Chemoenzymatic Total Synthesis of Hydromorphone by an Oxidative Dearomatization/Intramolecular [4 + 2] Cycloaddition Sequence: A Second-Generation Approach

A second-generation approach to the synthesis of hydromorphone by oxidative dearomatization/Diels–Alder cycloaddition was investigated. Detailed analysis of the stereochemical outcome of the [4 + 2] cycloaddition was performed first on a truncated model system as well as on the material leading to ent-hydromorphone. The stereochemical assignments were made by NMR and X-ray methods. The second-generation synthesis of hydromorphone was completed in both enantiomeric series. Improvements in the dearomatization conditions were attained using hypervalent iodine reagents instead of Pb­(OAc)4. Electrochemical methods of oxidative dearomatization were also investigated. New conditions enabling the rearomatization of ring A from the methoxyketal were developed, and a formal synthesis of the natural enantiomer of hydromorphone was completed. Experimental and spectral data are provided for all new compounds.

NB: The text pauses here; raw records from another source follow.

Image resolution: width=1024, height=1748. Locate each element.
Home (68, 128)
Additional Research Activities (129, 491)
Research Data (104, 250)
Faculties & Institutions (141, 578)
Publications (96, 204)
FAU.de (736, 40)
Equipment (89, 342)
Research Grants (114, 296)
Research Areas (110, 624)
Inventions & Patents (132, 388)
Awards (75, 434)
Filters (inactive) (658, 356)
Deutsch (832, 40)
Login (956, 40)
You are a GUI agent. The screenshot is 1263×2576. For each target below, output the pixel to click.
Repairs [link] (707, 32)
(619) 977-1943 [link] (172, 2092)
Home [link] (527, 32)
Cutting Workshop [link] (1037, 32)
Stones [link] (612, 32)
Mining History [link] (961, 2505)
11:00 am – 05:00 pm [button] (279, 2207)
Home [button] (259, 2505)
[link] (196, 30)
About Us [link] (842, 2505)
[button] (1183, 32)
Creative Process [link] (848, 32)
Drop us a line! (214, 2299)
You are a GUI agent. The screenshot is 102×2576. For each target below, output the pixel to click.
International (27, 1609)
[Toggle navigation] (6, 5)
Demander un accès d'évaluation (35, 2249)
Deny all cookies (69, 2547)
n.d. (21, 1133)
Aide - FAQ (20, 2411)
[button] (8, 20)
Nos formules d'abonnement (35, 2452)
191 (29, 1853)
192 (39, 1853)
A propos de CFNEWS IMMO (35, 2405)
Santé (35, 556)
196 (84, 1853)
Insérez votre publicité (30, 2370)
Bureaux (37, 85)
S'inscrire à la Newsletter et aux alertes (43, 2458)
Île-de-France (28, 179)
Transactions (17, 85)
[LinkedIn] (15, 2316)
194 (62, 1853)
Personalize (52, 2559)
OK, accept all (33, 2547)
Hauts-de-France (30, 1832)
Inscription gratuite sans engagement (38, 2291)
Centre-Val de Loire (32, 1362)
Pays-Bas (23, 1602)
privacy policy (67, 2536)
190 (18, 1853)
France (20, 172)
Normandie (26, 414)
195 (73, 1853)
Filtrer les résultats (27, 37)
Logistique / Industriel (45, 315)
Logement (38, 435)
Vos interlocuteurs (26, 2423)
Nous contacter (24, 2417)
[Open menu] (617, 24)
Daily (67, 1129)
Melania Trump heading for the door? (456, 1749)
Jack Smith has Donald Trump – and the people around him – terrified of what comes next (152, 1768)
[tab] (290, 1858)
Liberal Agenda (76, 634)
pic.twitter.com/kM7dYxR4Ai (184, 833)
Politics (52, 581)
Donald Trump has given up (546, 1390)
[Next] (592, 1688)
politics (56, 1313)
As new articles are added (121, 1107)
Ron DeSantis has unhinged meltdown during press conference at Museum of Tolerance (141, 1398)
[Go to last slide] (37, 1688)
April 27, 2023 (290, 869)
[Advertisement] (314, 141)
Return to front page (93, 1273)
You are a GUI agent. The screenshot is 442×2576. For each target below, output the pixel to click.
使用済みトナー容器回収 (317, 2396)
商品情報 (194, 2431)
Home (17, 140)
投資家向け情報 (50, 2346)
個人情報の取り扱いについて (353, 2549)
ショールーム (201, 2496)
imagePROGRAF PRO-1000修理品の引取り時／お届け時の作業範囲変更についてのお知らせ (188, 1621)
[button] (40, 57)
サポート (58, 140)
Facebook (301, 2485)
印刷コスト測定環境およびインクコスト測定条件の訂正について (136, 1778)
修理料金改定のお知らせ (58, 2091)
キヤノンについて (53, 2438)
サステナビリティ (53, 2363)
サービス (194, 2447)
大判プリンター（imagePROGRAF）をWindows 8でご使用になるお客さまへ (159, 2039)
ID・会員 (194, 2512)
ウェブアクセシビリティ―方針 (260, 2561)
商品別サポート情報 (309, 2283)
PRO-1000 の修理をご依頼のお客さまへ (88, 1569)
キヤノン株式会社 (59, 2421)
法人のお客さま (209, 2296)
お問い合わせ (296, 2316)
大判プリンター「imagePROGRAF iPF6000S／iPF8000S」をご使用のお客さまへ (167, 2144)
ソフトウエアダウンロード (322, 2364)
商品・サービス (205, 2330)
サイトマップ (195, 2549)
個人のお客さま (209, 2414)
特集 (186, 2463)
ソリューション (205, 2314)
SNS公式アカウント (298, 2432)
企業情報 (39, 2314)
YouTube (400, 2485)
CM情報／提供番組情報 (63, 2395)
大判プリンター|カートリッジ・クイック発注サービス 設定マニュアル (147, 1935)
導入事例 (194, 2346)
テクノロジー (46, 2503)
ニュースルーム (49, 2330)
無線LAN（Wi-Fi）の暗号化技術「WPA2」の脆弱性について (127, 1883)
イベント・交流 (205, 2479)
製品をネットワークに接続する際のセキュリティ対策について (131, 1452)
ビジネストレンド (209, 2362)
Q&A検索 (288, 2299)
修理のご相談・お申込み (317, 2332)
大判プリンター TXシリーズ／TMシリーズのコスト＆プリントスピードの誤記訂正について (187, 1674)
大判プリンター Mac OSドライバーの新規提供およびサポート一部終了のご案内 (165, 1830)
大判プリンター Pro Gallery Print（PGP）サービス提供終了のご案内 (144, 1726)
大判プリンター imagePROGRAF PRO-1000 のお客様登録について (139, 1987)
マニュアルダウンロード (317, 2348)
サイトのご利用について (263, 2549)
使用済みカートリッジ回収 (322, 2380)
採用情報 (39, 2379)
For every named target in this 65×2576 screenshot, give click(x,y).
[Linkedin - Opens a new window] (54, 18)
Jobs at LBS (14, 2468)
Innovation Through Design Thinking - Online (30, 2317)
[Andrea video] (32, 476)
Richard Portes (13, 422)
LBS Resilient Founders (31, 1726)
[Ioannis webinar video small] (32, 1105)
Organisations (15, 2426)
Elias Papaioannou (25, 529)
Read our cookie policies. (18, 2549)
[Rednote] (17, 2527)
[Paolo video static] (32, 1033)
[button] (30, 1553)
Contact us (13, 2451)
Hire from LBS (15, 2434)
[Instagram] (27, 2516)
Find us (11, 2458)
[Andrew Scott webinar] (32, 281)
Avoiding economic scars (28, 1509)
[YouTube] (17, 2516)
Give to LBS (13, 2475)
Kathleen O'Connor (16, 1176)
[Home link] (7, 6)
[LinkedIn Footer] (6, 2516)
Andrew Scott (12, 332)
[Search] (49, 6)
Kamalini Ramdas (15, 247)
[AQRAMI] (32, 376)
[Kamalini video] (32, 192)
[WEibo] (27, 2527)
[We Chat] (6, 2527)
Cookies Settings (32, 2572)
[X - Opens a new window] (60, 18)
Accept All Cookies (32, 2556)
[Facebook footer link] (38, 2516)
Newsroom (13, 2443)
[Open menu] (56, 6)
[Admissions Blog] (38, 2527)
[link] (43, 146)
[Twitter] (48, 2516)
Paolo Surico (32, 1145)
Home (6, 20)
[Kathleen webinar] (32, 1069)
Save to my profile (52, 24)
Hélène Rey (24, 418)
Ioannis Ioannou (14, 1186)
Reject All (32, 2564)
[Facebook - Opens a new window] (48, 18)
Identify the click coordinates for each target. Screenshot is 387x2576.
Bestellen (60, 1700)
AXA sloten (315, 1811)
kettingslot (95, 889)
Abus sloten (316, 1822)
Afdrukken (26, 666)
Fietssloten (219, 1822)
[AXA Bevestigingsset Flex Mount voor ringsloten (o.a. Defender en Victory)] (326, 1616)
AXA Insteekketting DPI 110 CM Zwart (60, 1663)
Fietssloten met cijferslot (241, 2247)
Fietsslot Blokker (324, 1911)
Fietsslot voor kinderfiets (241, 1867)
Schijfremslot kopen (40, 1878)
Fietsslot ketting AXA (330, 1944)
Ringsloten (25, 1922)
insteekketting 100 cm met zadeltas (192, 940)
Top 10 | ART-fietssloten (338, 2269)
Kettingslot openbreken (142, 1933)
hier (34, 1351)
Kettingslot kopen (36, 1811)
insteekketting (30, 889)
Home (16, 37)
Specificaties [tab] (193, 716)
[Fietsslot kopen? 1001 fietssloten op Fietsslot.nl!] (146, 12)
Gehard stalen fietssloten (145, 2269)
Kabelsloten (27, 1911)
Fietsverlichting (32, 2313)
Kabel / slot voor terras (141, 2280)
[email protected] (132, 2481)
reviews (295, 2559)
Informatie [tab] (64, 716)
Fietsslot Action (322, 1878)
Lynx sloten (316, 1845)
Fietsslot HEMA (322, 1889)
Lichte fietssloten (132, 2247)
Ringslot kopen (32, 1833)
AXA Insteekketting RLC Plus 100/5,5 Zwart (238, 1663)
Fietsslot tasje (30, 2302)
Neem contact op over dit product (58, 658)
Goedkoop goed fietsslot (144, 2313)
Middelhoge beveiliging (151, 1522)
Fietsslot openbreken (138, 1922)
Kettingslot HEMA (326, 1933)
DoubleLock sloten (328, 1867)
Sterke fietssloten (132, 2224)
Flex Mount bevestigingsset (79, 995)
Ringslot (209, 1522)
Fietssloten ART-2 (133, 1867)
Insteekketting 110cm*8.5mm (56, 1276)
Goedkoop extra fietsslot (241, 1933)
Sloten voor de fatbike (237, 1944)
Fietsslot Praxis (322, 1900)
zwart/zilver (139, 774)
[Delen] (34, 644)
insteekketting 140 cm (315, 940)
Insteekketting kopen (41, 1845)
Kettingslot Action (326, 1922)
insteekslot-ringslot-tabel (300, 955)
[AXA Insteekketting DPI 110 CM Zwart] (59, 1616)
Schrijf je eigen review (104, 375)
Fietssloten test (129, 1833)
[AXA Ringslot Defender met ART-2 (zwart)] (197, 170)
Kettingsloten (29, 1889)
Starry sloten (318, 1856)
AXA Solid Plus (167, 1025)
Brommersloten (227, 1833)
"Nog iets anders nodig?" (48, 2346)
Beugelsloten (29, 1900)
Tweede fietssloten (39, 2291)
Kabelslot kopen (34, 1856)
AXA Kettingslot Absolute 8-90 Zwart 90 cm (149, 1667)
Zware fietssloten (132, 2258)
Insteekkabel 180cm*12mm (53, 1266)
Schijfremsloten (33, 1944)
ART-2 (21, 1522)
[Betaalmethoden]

本研究针对氧化去芳构化/狄尔斯-阿尔德环加成（oxidative dearomatization/Diels–Alder cycloaddition）路径构建第二代氢吗啡酮（hydromorphone）合成方法展开系统探究。首先，率先针对截短模型体系及制备对映氢吗啡酮（ent-hydromorphone）的原料，对[4+2]环加成反应的立体化学结果开展详细分析。立体化学构型通过核磁共振（NMR）与X射线衍射法完成指认。两类对映异构体路线均完成了氢吗啡酮的第二代合成。采用高价碘试剂替代四乙酸铅（Pb(OAc)4），实现了去芳构化反应条件的优化。同时探究了电化学氧化去芳构化方法。开发了可由甲氧基缩酮实现A环再芳构化的新型反应条件，并完成了天然对映体氢吗啡酮的形式合成。所有新化合物均提供了实验与光谱表征数据。